The question Ghana must ask itself
Resource nationalism is not inherently wrong. The instinct to ensure a country’s people benefit more fully from their natural wealth is not only legitimate: it is a demand any serious government should take seriously. Ghana’s gold belongs to Ghana. That is not a contested position.
But the execution of that principle is where the difference between genuine transformation and elite capture becomes visible. The questions Ghana needs answered are not ideological. They are practical, specific, and urgent.
Who determines which Ghanaian company receives which mining asset, and by what transparent, competitive, independently audited process? What happens to the royalties and taxes after they reach Accra, and who is accountable when they do not reach the communities that generated them? How does Ghana attract the capital and expertise it needs to operate these mines at international safety and environmental standards, while simultaneously signalling that no lease is guaranteed at renewal? And in a sub-region where the security architecture is fracturing in real time, is this the moment to introduce investment uncertainty into Africa’s largest gold sector?
These are not questions asked in defence of foreign mining companies. They are questions asked in the service of Ghana: for the people in the Western Region whose rivers have been poisoned, of the workers whose livelihoods depend on mines that remain operational, of the communities whose royalties exist on paper and vanish in practice, and of a country that deserves to be told the full truth about what resource nationalism means when the primary beneficiaries are connected to the seat of power.

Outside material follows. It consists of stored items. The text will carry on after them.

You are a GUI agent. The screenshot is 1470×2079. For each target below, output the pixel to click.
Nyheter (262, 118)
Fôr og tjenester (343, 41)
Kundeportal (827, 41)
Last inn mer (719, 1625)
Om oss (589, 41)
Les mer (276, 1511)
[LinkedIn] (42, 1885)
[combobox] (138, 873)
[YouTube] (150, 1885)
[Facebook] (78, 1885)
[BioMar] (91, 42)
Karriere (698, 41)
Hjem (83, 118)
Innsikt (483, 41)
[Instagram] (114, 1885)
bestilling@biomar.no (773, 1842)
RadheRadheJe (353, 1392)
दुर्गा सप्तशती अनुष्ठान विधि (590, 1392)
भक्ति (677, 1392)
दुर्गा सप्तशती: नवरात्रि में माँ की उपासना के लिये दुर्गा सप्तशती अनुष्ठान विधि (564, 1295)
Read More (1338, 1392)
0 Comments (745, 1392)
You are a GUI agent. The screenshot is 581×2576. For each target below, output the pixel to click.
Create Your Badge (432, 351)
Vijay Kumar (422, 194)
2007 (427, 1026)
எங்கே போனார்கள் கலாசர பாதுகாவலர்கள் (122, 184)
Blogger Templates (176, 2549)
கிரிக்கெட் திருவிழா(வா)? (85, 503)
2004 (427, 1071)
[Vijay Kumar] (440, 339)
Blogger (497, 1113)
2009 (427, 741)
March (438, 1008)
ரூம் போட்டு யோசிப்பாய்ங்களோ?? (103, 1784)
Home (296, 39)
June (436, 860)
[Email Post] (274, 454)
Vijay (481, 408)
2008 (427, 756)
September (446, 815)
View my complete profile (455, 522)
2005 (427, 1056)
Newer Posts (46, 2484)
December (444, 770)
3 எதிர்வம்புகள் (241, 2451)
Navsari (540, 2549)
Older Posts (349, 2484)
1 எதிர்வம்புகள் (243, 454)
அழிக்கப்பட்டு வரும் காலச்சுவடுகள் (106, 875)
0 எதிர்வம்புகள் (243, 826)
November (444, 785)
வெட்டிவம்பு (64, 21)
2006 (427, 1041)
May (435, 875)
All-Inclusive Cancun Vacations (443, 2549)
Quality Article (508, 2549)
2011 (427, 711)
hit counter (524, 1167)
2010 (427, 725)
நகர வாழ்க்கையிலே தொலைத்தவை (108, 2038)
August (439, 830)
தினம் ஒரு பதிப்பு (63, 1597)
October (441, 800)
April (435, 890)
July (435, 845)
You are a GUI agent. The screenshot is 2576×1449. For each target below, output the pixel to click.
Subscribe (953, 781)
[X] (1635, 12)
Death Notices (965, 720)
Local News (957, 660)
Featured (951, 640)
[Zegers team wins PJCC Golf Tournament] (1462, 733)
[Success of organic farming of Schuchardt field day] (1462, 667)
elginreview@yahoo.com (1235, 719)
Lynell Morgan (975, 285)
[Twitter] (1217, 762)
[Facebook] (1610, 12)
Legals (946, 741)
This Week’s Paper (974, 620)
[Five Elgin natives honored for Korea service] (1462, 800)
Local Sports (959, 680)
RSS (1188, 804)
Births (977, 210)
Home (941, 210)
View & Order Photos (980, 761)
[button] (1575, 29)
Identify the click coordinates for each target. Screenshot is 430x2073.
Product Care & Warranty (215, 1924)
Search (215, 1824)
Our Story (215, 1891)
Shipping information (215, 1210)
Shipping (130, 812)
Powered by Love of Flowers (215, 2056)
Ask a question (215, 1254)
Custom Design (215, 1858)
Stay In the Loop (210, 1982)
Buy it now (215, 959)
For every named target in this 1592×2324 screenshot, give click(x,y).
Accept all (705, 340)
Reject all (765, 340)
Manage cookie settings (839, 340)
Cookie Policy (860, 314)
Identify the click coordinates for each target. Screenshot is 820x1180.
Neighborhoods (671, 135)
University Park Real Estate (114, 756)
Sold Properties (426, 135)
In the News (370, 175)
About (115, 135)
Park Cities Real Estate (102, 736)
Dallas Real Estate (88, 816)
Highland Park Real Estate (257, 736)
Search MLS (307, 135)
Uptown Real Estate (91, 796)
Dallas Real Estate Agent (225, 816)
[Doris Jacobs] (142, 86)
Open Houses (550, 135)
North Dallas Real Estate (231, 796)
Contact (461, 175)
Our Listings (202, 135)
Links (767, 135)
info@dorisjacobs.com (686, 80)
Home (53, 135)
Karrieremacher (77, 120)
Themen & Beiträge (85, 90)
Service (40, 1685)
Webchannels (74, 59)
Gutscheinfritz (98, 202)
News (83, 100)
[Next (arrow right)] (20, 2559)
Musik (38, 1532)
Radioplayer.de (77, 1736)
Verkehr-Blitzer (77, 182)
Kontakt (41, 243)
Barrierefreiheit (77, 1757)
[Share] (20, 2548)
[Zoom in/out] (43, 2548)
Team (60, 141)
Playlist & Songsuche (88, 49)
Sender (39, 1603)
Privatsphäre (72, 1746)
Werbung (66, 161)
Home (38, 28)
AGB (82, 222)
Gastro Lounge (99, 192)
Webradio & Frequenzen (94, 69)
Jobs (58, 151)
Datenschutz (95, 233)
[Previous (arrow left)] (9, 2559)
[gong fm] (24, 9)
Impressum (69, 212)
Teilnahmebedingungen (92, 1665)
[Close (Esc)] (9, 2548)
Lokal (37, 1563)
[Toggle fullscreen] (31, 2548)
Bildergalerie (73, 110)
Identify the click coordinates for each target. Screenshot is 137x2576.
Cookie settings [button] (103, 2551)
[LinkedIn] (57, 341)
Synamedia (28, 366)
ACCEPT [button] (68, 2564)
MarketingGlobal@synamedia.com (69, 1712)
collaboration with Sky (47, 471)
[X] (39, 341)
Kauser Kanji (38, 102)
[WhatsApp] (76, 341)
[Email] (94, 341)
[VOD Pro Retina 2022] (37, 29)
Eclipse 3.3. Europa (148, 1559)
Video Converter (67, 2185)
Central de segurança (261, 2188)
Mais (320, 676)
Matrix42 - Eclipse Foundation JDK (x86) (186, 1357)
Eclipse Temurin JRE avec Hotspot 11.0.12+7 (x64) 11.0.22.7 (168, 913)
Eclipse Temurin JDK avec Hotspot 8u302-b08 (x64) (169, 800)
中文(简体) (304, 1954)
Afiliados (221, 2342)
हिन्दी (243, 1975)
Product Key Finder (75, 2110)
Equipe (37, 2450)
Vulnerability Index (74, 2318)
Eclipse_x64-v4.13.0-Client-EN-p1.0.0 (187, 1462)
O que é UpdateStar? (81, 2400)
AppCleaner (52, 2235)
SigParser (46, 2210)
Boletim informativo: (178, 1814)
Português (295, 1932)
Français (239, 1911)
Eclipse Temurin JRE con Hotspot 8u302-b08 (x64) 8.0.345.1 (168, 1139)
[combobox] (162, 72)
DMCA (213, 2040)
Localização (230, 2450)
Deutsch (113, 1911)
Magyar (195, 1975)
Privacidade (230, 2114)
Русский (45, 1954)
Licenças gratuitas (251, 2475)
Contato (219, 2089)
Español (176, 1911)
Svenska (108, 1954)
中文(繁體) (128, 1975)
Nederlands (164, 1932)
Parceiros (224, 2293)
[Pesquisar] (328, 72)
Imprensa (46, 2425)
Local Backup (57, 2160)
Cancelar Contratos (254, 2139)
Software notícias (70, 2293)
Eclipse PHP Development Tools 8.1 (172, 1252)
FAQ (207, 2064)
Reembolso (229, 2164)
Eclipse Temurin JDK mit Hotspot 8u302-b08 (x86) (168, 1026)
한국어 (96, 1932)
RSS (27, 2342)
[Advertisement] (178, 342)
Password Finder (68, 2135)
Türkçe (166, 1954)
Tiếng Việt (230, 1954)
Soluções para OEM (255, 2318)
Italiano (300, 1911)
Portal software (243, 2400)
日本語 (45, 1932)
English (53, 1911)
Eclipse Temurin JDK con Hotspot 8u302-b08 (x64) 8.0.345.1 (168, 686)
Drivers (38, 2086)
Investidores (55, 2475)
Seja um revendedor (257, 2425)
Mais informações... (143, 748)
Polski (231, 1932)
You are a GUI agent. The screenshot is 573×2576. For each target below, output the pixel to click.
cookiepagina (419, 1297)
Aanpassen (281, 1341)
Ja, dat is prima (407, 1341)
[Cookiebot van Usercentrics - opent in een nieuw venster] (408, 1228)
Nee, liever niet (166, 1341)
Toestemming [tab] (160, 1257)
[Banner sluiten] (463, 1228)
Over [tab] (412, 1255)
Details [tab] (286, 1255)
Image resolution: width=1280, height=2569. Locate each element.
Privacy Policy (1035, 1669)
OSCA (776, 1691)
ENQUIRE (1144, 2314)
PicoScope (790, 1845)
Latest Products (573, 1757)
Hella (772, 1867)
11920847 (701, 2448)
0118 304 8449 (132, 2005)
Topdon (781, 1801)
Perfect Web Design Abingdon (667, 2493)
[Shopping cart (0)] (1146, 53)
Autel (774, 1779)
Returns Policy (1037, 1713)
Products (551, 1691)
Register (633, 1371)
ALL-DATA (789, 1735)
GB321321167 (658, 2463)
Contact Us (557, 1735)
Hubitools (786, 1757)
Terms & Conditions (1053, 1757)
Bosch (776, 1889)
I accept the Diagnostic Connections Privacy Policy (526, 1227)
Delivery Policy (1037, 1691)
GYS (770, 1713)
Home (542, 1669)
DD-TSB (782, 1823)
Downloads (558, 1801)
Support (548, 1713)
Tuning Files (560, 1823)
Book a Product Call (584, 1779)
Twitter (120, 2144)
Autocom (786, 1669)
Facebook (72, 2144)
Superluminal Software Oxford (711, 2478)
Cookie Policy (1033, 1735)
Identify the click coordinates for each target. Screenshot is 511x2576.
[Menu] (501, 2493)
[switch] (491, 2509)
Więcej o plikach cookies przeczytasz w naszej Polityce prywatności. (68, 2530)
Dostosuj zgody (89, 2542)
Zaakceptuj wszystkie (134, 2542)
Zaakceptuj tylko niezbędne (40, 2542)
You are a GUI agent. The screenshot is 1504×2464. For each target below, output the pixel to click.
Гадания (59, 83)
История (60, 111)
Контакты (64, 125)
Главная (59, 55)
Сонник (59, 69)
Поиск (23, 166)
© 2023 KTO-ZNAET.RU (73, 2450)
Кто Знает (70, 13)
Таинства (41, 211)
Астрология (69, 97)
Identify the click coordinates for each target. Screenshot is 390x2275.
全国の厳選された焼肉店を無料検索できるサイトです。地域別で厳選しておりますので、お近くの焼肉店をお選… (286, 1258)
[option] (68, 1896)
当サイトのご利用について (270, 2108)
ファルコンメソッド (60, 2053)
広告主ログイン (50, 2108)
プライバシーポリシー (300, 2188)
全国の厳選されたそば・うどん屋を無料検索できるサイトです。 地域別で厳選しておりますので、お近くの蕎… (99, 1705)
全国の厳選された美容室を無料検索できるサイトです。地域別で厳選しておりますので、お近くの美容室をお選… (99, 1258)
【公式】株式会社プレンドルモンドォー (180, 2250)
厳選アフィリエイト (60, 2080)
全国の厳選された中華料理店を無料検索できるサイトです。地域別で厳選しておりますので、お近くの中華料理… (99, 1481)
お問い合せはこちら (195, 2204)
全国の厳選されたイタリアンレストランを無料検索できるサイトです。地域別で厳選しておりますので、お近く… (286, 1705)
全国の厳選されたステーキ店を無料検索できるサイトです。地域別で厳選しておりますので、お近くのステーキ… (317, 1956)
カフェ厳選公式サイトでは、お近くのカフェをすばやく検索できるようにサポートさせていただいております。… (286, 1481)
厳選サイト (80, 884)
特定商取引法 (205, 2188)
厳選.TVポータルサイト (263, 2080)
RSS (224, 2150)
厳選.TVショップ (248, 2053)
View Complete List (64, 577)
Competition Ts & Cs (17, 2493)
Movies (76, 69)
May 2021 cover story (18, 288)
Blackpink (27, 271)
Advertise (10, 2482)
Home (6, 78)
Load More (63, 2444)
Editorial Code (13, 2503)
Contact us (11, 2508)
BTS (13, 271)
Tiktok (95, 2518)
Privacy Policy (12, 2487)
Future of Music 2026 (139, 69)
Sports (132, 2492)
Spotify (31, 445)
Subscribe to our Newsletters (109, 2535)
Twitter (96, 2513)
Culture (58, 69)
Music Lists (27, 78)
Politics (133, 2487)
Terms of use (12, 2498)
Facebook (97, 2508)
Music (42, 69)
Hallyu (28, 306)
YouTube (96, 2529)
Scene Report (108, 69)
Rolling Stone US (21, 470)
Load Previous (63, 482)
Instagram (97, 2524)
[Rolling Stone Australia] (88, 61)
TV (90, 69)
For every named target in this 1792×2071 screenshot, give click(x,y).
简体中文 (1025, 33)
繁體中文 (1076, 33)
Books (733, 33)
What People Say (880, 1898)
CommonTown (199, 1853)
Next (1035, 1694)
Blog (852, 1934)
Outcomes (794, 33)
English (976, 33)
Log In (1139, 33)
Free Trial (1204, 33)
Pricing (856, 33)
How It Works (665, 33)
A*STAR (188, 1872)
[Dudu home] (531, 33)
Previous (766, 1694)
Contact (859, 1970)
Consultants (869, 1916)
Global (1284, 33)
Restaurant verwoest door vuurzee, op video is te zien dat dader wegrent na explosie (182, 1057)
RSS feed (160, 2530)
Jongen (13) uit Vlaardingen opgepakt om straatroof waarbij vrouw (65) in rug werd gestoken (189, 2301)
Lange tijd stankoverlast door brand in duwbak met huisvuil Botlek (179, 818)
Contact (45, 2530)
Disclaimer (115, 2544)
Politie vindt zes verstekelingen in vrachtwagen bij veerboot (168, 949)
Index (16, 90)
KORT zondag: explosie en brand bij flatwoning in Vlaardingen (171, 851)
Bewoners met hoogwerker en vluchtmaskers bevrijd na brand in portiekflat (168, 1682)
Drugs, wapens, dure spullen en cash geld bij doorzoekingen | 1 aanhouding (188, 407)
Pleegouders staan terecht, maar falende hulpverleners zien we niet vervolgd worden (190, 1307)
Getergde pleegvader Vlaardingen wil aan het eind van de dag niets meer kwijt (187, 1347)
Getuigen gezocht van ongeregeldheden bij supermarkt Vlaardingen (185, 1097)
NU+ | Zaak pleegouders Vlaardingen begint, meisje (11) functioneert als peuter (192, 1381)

The gold is Ghana’s. That part is settled. What remains unsettled, and what this moment demands Ghana settles honestly, is who in Ghana it actually belongs to.
NB: This analysis draws on verified data from Ghana’s Extractive Industries Transparency Initiative, the Ghana Revenue Authority’s Annual Tax Performance Reports, the Ghana Chamber of Mines’ 2023 Industry Statistics, Gold Fields’ SEC filings, and reporting by Reuters, TIME, Graphic Online, MyJoyOnline, Miningmx, and Africa Defense Forum.
The Damang timeline is reconstructed from Gold Fields’ official SEC disclosures dated April 14 and April 24, 2025. Statistics cited reflect the most recent publicly available figures at time of publication. This piece was produced as part of the GroundTruth project, supported by the Australian Government’s Direct Aid Program.